The University of Texas awards automatic acceptance to all applicants who graduate at the top 10 percent of their class. Because Fisher didn't make the cut, she was bumped into the pool of applicants who are evaluated based on two areas: 1) grades and test scores, 2) personal achievement index (essays, leadership, activities, service and “special circumstances” which includes socioeconomic background, family structure, language and race).
It is not true that Fisher was not admitted to UT because she is white. ProPublica points out that according to court filings, even if Fisher had received points on her application for her race, UT still would have denied her admission.
Moreover, 47 students whose test scores and grades were lower than Fisher’s that year, were offered provisional admittance. Only 5 of those applicants were black or Latino, while the remaining 42 were white.

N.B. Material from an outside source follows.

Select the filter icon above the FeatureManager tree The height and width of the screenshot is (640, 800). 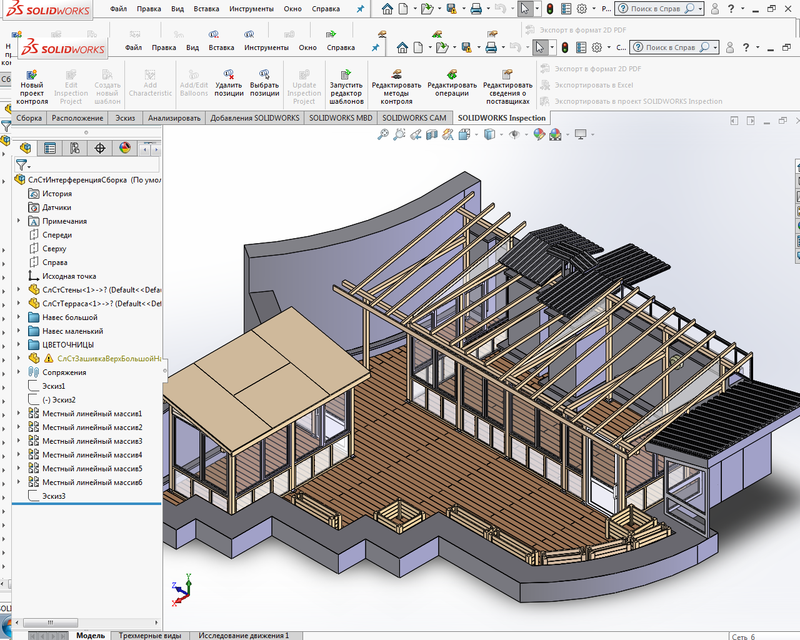pos(23,164)
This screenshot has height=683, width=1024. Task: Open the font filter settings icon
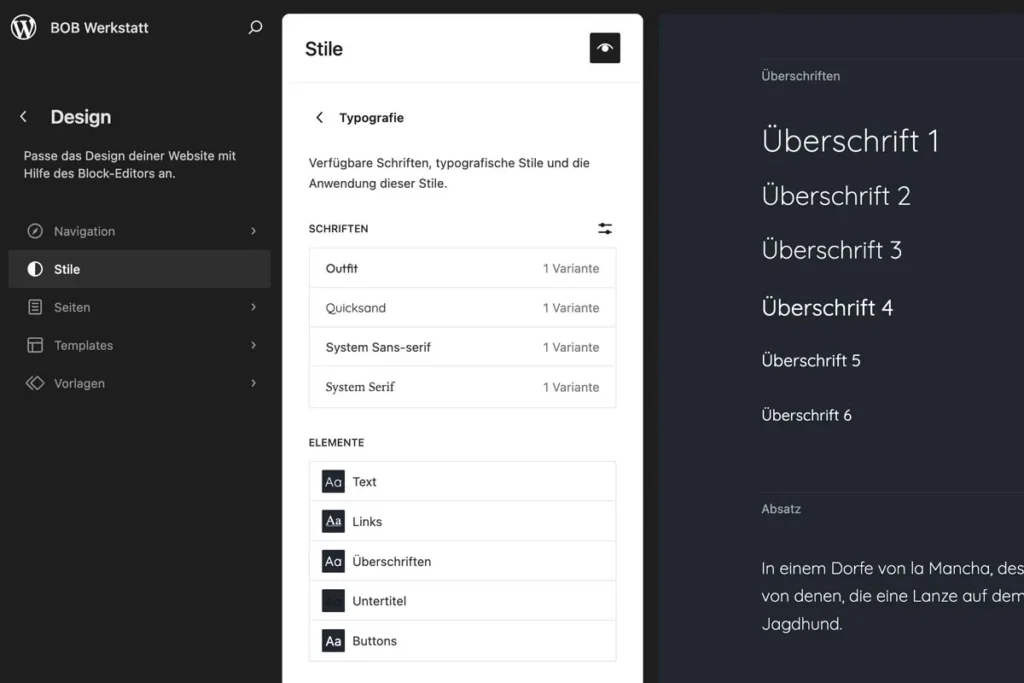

However, Fisher and Fair Representation did not mention these details in interviews, nor did they mention the 168 black and Latino students whose grades were as good or higher than Fisher’s, but were still denied admittance.
Fisher is in fact, a perfect example of a white woman who did not get into her first choice school, the school where she expected to continue familial legacy, but was admitted to her second choice school. Fisher attended Louisiana State University, graduated and works in finance.
So what has Fisher lost as a result of her not getting into the University of Texas?
She stated to a reporter that her losses amount to not being able to utilize UT’s alumni network and perhaps a chance at a better first job out of college. The damages Fisher seeks if she wins the case amount to $100, the cost of her application and housing deposit.
And just when it seems that enough salt has been thrown on affirmative action’s battle scars, what do the latest statistics and studies show us on who really benefits from affirmative action?
The answer, without hesitation, is white women.
While people of color have benefited from affirmative action, white women have disproportionately excelled as a result of their “preferential treatment.” How ironic, that Fisher, the perfect plaintiff is arguing she has been victimized by the system, when she is included among these statistical successes.
Affirmative action is not only a racial remedy for current and historical racism, it also challenges patriarchy. Women of color and white women have benefited from affirmative action because of this challenge. Fisher and others like her however, deal a double blow in attacking affirmative action. Their accusations should be viewed as symbolic acts of racial violence as well as violence against all women.